### Activity
When you answer, restate the entries below without altering anything.

[[ Data supplied open ]]

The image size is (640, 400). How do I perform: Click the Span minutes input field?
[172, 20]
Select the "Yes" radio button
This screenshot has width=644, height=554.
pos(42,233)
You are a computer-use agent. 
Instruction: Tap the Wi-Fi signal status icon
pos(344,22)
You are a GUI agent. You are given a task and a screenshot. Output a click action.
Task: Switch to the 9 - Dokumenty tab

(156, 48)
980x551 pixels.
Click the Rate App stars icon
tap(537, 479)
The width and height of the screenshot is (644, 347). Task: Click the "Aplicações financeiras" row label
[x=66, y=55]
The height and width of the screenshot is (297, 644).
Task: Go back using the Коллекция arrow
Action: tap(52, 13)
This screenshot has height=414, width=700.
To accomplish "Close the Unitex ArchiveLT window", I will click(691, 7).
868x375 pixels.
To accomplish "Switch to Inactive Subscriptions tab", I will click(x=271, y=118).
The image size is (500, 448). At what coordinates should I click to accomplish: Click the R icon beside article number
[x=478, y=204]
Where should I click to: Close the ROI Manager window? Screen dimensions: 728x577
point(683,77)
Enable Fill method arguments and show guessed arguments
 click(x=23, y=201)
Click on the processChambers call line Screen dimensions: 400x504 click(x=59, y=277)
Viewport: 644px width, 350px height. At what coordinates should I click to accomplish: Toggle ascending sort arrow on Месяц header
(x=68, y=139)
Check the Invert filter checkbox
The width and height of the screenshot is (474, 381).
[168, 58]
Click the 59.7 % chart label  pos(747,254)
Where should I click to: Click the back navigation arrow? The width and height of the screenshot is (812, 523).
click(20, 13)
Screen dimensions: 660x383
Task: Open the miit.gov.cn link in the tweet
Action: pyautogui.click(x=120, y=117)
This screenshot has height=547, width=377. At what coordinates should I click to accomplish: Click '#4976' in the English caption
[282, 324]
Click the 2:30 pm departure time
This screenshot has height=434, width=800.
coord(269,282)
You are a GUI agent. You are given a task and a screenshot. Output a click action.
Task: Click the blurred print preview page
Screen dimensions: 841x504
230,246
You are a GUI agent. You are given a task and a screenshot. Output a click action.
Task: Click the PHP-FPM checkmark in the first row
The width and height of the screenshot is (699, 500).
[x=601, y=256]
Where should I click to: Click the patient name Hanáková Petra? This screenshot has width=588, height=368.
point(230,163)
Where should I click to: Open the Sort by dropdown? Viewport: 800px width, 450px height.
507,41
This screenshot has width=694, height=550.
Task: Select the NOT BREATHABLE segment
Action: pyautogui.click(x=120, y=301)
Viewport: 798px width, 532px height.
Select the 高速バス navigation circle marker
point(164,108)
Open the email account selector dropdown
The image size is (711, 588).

[[ Data supplied closed ]]

### Task result
The image size is (640, 400). How do I perform: Click the Span minutes input field?
[172, 20]
Select the "Yes" radio button
This screenshot has width=644, height=554.
pos(42,233)
You are a computer-use agent. 
Instruction: Tap the Wi-Fi signal status icon
pos(344,22)
You are a GUI agent. You are given a task and a screenshot. Output a click action.
Task: Switch to the 9 - Dokumenty tab

(156, 48)
980x551 pixels.
Click the Rate App stars icon
tap(537, 479)
The width and height of the screenshot is (644, 347). Task: Click the "Aplicações financeiras" row label
[x=66, y=55]
The height and width of the screenshot is (297, 644).
Task: Go back using the Коллекция arrow
Action: tap(52, 13)
This screenshot has height=414, width=700.
To accomplish "Close the Unitex ArchiveLT window", I will click(691, 7).
868x375 pixels.
To accomplish "Switch to Inactive Subscriptions tab", I will click(x=271, y=118).
The image size is (500, 448). At what coordinates should I click to accomplish: Click the R icon beside article number
[x=478, y=204]
Where should I click to: Close the ROI Manager window? Screen dimensions: 728x577
point(683,77)
Enable Fill method arguments and show guessed arguments
 click(x=23, y=201)
Click on the processChambers call line Screen dimensions: 400x504 click(x=59, y=277)
Viewport: 644px width, 350px height. At what coordinates should I click to accomplish: Toggle ascending sort arrow on Месяц header
(x=68, y=139)
Check the Invert filter checkbox
The width and height of the screenshot is (474, 381).
[168, 58]
Click the 59.7 % chart label  pos(747,254)
Where should I click to: Click the back navigation arrow? The width and height of the screenshot is (812, 523).
click(20, 13)
Screen dimensions: 660x383
Task: Open the miit.gov.cn link in the tweet
Action: pyautogui.click(x=120, y=117)
This screenshot has height=547, width=377. At what coordinates should I click to accomplish: Click '#4976' in the English caption
[282, 324]
Click the 2:30 pm departure time
This screenshot has height=434, width=800.
coord(269,282)
You are a GUI agent. You are given a task and a screenshot. Output a click action.
Task: Click the blurred print preview page
Screen dimensions: 841x504
230,246
You are a GUI agent. You are given a task and a screenshot. Output a click action.
Task: Click the PHP-FPM checkmark in the first row
The width and height of the screenshot is (699, 500).
[x=601, y=256]
Where should I click to: Click the patient name Hanáková Petra? This screenshot has width=588, height=368.
point(230,163)
Where should I click to: Open the Sort by dropdown? Viewport: 800px width, 450px height.
507,41
This screenshot has width=694, height=550.
Task: Select the NOT BREATHABLE segment
Action: pyautogui.click(x=120, y=301)
Viewport: 798px width, 532px height.
Select the 高速バス navigation circle marker
point(164,108)
Open the email account selector dropdown
The image size is (711, 588).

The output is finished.